Exercise goal: Turn the material below into a Markdown table with two columns: Row, which numbers each line in order, and Line, which holds that line's text. Leave out blank lines.

Records shown:
▽
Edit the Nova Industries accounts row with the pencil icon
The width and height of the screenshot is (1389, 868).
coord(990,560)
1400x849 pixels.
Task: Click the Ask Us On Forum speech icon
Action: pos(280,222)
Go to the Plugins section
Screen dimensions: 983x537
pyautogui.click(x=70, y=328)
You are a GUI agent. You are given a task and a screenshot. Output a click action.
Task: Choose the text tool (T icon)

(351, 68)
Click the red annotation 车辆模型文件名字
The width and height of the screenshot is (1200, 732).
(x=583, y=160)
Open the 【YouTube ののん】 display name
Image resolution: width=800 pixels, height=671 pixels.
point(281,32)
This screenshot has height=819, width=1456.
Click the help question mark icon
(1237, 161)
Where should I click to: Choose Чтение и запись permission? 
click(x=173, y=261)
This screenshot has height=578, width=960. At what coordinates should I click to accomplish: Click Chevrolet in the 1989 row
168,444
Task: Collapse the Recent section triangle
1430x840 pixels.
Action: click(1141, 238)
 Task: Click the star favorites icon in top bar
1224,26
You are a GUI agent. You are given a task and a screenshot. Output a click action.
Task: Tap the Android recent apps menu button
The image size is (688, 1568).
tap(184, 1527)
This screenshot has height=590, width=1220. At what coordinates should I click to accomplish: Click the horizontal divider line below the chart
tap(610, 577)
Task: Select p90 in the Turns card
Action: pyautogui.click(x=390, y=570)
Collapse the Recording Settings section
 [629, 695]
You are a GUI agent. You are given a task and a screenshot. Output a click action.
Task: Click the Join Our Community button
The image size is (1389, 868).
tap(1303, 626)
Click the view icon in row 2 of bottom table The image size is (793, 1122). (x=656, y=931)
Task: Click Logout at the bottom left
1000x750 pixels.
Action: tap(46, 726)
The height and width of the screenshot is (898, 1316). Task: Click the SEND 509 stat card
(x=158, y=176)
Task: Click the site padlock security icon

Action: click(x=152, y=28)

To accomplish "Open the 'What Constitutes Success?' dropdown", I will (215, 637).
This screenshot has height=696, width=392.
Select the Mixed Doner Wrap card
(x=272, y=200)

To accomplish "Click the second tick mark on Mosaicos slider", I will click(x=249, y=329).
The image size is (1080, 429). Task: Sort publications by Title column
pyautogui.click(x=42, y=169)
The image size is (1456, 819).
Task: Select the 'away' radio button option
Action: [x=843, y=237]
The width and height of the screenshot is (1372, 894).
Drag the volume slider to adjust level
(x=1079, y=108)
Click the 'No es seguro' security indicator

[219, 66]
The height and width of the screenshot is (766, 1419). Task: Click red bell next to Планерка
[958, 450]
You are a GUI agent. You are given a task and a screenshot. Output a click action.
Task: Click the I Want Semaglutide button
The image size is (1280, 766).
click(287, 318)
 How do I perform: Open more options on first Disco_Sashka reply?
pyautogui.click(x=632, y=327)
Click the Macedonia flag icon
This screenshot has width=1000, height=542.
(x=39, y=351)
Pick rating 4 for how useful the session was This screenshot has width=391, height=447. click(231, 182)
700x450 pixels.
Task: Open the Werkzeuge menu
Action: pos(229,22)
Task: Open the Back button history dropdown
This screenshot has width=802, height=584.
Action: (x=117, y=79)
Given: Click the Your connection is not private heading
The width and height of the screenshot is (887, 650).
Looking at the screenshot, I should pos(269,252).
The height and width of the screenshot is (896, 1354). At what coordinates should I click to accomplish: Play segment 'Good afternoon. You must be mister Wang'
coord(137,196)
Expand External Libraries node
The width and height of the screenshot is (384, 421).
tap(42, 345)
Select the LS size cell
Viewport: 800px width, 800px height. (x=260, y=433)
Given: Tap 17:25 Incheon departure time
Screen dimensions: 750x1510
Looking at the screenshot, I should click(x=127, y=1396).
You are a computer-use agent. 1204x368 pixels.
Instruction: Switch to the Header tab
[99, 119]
△
Worked solution:
| Row | Line |
|---|---|
| 1 | Edit the Nova Industries accounts row with the pencil icon |
| 2 | The width and height of the screenshot is (1389, 868). |
| 3 | coord(990,560) |
| 4 | 1400x849 pixels. |
| 5 | Task: Click the Ask Us On Forum speech icon |
| 6 | Action: pos(280,222) |
| 7 | Go to the Plugins section |
| 8 | Screen dimensions: 983x537 |
| 9 | pyautogui.click(x=70, y=328) |
| 10 | You are a GUI agent. You are given a task and a screenshot. Output a click action. |
| 11 | Task: Choose the text tool (T icon) |
| 12 | (351, 68) |
| 13 | Click the red annotation 车辆模型文件名字 |
| 14 | The width and height of the screenshot is (1200, 732). |
| 15 | (x=583, y=160) |
| 16 | Open the 【YouTube ののん】 display name |
| 17 | Image resolution: width=800 pixels, height=671 pixels. |
| 18 | point(281,32) |
| 19 | This screenshot has height=819, width=1456. |
| 20 | Click the help question mark icon |
| 21 | (1237, 161) |
| 22 | Where should I click to: Choose Чтение и запись permission?  |
| 23 | click(x=173, y=261) |
| 24 | This screenshot has height=578, width=960. At what coordinates should I click to accomplish: Click Chevrolet in the 1989 row |
| 25 | 168,444 |
| 26 | Task: Collapse the Recent section triangle |
| 27 | 1430x840 pixels. |
| 28 | Action: click(1141, 238) |
| 29 |  Task: Click the star favorites icon in top bar |
| 30 | 1224,26 |
| 31 | You are a GUI agent. You are given a task and a screenshot. Output a click action. |
| 32 | Task: Tap the Android recent apps menu button |
| 33 | The image size is (688, 1568). |
| 34 | tap(184, 1527) |
| 35 | This screenshot has height=590, width=1220. At what coordinates should I click to accomplish: Click the horizontal divider line below the chart |
| 36 | tap(610, 577) |
| 37 | Task: Select p90 in the Turns card |
| 38 | Action: pyautogui.click(x=390, y=570) |
| 39 | Collapse the Recording Settings section |
| 40 |  [629, 695] |
| 41 | You are a GUI agent. You are given a task and a screenshot. Output a click action. |
| 42 | Task: Click the Join Our Community button |
| 43 | The image size is (1389, 868). |
| 44 | tap(1303, 626) |
| 45 | Click the view icon in row 2 of bottom table The image size is (793, 1122). (x=656, y=931) |
| 46 | Task: Click Logout at the bottom left |
| 47 | 1000x750 pixels. |
| 48 | Action: tap(46, 726) |
| 49 | The height and width of the screenshot is (898, 1316). Task: Click the SEND 509 stat card |
| 50 | (x=158, y=176) |
| 51 | Task: Click the site padlock security icon |
| 52 | Action: click(x=152, y=28) |
| 53 | To accomplish "Open the 'What Constitutes Success?' dropdown", I will (215, 637). |
| 54 | This screenshot has height=696, width=392. |
| 55 | Select the Mixed Doner Wrap card |
| 56 | (x=272, y=200) |
| 57 | To accomplish "Click the second tick mark on Mosaicos slider", I will click(x=249, y=329). |
| 58 | The image size is (1080, 429). Task: Sort publications by Title column |
| 59 | pyautogui.click(x=42, y=169) |
| 60 | The image size is (1456, 819). |
| 61 | Task: Select the 'away' radio button option |
| 62 | Action: [x=843, y=237] |
| 63 | The width and height of the screenshot is (1372, 894). |
| 64 | Drag the volume slider to adjust level |
| 65 | (x=1079, y=108) |
| 66 | Click the 'No es seguro' security indicator |
| 67 | [219, 66] |
| 68 | The height and width of the screenshot is (766, 1419). Task: Click red bell next to Планерка |
| 69 | [958, 450] |
| 70 | You are a GUI agent. You are given a task and a screenshot. Output a click action. |
| 71 | Task: Click the I Want Semaglutide button |
| 72 | The image size is (1280, 766). |
| 73 | click(287, 318) |
| 74 |  How do I perform: Open more options on first Disco_Sashka reply? |
| 75 | pyautogui.click(x=632, y=327) |
| 76 | Click the Macedonia flag icon |
| 77 | This screenshot has width=1000, height=542. |
| 78 | (x=39, y=351) |
| 79 | Pick rating 4 for how useful the session was This screenshot has width=391, height=447. click(231, 182) |
| 80 | 700x450 pixels. |
| 81 | Task: Open the Werkzeuge menu |
| 82 | Action: pos(229,22) |
| 83 | Task: Open the Back button history dropdown |
| 84 | This screenshot has width=802, height=584. |
| 85 | Action: (x=117, y=79) |
| 86 | Given: Click the Your connection is not private heading |
| 87 | The width and height of the screenshot is (887, 650). |
| 88 | Looking at the screenshot, I should pos(269,252). |
| 89 | The height and width of the screenshot is (896, 1354). At what coordinates should I click to accomplish: Play segment 'Good afternoon. You must be mister Wang' |
| 90 | coord(137,196) |
| 91 | Expand External Libraries node |
| 92 | The width and height of the screenshot is (384, 421). |
| 93 | tap(42, 345) |
| 94 | Select the LS size cell |
| 95 | Viewport: 800px width, 800px height. (x=260, y=433) |
| 96 | Given: Tap 17:25 Incheon departure time |
| 97 | Screen dimensions: 750x1510 |
| 98 | Looking at the screenshot, I should click(x=127, y=1396). |
| 99 | You are a computer-use agent. 1204x368 pixels. |
| 100 | Instruction: Switch to the Header tab |
| 101 | [99, 119] |